Raw records:

##########

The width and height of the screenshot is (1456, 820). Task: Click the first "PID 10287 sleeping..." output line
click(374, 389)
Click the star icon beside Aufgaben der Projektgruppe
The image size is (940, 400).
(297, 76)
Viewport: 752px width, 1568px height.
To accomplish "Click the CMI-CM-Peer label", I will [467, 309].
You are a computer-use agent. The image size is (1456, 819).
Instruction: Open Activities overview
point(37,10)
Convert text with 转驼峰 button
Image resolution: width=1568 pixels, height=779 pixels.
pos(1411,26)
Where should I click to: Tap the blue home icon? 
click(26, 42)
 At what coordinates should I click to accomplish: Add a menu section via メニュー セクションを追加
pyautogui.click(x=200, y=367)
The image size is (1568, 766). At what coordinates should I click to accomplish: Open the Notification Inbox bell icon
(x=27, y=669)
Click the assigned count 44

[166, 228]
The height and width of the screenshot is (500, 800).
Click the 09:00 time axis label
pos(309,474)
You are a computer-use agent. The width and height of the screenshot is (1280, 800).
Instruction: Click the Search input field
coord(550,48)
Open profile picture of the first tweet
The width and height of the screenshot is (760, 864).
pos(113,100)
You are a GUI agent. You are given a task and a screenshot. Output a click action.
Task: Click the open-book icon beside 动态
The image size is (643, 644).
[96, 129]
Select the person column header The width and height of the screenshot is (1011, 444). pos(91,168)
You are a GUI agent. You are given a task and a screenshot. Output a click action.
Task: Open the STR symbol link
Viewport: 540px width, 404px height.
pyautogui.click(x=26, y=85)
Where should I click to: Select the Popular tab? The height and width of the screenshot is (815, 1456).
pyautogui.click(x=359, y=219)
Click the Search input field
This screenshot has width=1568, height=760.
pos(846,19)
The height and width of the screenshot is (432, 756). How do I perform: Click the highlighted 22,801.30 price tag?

##########

### Set problem
Reproduce the stretch of entries from the very beginning through the line that contains "pyautogui.click(x=200, y=367)", including both ends, with every character unchanged.

### Complete answer
The width and height of the screenshot is (1456, 820). Task: Click the first "PID 10287 sleeping..." output line
click(374, 389)
Click the star icon beside Aufgaben der Projektgruppe
The image size is (940, 400).
(297, 76)
Viewport: 752px width, 1568px height.
To accomplish "Click the CMI-CM-Peer label", I will [467, 309].
You are a computer-use agent. The image size is (1456, 819).
Instruction: Open Activities overview
point(37,10)
Convert text with 转驼峰 button
Image resolution: width=1568 pixels, height=779 pixels.
pos(1411,26)
Where should I click to: Tap the blue home icon? 
click(26, 42)
 At what coordinates should I click to accomplish: Add a menu section via メニュー セクションを追加
pyautogui.click(x=200, y=367)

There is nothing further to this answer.